In regard to the osmotic pressure effluent limits, the complex at the request of the state Department of Environmental Protection, implemented a plan in which it pumped contaminated water into a slurry impoundment to store and prevent unlawful discharges.

Because of limited storage capacity in the impoundment, however, additional measures may have to be taken to avoid a discharge, the complaint said.

As part of the agreement, Consol must prevent the discharge of total dissolved solids from the complex, conduct long-term monitoring to ensure there is enough storage capacity to prevent future discharges, develop a contingency plan if problems persist and implement an environmental management system to comply with the Clean Water Act and other environmental regulations.

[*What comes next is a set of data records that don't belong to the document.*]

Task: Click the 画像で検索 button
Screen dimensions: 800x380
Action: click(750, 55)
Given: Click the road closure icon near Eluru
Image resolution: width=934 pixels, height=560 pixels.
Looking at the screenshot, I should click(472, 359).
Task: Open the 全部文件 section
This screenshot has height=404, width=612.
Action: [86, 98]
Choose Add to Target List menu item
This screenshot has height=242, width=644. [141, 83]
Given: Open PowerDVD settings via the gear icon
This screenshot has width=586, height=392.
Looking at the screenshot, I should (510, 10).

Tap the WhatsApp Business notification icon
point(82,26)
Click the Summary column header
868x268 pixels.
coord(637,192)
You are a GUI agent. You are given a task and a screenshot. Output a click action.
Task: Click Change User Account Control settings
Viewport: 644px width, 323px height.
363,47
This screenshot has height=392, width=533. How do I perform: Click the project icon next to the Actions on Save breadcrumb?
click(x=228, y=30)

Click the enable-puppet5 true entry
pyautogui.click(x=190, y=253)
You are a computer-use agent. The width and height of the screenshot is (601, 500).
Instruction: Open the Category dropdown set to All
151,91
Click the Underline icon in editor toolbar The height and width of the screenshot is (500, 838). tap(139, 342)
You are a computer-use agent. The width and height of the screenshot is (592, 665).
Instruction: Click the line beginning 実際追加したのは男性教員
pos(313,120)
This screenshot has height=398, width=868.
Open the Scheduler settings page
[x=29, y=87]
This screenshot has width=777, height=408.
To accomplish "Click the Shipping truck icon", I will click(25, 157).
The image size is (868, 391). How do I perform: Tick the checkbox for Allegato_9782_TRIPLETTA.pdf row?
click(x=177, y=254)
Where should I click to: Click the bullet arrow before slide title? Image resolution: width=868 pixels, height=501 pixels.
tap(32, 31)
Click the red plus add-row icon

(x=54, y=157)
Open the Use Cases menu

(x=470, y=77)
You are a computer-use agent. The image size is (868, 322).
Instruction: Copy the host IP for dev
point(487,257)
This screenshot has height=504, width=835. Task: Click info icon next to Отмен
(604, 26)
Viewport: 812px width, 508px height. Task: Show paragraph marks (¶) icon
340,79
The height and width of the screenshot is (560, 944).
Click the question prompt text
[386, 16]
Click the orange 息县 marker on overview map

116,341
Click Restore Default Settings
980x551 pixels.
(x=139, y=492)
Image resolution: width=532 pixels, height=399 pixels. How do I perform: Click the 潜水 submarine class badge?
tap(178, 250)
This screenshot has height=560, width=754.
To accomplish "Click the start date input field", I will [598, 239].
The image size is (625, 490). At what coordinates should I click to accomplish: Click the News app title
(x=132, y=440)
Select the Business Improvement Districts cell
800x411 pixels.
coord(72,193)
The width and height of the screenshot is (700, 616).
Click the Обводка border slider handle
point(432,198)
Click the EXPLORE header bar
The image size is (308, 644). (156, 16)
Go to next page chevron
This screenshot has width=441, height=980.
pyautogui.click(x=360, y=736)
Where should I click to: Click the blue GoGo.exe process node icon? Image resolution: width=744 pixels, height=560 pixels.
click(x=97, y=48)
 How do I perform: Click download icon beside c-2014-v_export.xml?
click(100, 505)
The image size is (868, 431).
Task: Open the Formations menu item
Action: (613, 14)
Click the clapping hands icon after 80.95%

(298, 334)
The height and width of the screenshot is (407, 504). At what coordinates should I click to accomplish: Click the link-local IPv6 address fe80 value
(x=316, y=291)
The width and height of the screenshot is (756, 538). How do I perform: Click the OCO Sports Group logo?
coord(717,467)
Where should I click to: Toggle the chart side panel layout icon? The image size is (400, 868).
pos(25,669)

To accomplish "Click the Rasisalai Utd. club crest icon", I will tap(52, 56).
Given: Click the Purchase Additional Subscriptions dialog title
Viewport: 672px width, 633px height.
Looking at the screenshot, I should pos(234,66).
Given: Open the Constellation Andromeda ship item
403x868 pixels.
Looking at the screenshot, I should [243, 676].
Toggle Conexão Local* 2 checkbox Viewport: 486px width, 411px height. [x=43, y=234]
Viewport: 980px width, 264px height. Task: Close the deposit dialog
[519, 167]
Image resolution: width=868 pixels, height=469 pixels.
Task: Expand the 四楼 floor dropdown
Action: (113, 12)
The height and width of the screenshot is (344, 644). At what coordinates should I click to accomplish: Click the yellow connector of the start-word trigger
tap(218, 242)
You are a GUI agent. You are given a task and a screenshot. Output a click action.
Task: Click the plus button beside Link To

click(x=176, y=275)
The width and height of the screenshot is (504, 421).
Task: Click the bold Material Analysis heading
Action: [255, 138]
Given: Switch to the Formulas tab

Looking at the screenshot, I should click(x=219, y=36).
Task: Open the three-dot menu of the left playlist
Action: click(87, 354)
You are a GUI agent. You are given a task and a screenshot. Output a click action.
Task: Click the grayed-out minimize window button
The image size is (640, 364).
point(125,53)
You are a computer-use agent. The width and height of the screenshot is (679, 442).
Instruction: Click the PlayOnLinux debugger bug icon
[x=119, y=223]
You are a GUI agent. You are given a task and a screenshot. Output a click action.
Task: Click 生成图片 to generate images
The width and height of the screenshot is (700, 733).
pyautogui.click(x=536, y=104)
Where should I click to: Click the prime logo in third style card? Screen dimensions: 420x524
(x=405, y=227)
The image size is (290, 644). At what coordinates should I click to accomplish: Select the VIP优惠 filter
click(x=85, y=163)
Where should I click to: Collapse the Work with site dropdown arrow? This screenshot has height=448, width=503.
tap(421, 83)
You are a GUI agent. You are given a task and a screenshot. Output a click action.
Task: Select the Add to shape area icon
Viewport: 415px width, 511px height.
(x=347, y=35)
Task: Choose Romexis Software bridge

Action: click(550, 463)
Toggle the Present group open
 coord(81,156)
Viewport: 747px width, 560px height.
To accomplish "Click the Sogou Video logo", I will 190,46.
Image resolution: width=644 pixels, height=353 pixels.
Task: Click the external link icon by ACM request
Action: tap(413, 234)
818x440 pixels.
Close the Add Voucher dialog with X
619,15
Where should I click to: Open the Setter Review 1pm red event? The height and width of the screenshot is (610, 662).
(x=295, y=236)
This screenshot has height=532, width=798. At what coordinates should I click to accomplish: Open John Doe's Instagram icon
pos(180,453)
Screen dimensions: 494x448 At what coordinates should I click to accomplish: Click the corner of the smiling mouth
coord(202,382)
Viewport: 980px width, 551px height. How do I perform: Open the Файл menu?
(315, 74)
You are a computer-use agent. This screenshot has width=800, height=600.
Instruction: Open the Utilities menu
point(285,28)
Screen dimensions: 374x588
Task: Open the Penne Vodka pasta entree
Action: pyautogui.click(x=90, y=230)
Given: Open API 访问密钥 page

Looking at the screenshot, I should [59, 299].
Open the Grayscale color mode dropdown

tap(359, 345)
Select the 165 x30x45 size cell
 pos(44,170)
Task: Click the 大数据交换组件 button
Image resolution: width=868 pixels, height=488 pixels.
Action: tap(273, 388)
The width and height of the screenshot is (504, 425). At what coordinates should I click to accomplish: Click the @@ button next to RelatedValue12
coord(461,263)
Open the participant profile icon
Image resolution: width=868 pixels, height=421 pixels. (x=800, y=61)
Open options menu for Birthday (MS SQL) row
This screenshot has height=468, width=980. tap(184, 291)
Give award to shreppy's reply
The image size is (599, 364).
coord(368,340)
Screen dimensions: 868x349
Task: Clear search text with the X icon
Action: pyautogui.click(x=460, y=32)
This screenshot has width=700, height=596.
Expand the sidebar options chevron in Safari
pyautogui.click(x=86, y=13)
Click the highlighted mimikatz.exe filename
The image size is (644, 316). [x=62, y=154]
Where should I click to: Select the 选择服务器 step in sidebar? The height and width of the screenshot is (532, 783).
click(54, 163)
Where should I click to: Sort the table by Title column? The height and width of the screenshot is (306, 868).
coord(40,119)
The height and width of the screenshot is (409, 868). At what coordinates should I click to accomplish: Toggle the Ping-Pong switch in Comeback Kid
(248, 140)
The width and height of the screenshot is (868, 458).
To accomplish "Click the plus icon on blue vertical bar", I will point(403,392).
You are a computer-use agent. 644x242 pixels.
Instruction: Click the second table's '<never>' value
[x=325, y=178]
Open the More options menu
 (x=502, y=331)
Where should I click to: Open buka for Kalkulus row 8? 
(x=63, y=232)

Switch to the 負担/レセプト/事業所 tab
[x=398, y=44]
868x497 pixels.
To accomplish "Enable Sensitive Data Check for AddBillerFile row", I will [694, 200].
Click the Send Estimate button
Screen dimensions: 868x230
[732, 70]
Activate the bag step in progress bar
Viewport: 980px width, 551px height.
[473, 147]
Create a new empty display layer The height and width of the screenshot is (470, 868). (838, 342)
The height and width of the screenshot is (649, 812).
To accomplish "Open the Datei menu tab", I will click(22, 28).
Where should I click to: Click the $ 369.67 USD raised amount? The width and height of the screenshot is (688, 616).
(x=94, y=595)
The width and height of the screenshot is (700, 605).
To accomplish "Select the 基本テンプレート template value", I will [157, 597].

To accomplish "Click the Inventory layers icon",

The EPA is estimating those changes at the Bailey operation will eliminate more than 2.5 million pounds of TDS pollutants from entering the tributaries.

“Mining operations that discharge to our rivers, lakes and streams have an obligation to comply with our nation’s laws that protect those water bodies, as well as public health,” EPA Regional Administrator Shawn Garvin said in a written statement. “The actions required by today’s settlement represent a major step forward in protecting local waterways and the health of communities.”

The company said it installed a “closed-loop system” on the surface impoundments at the Bailey preparation plant as part of the project.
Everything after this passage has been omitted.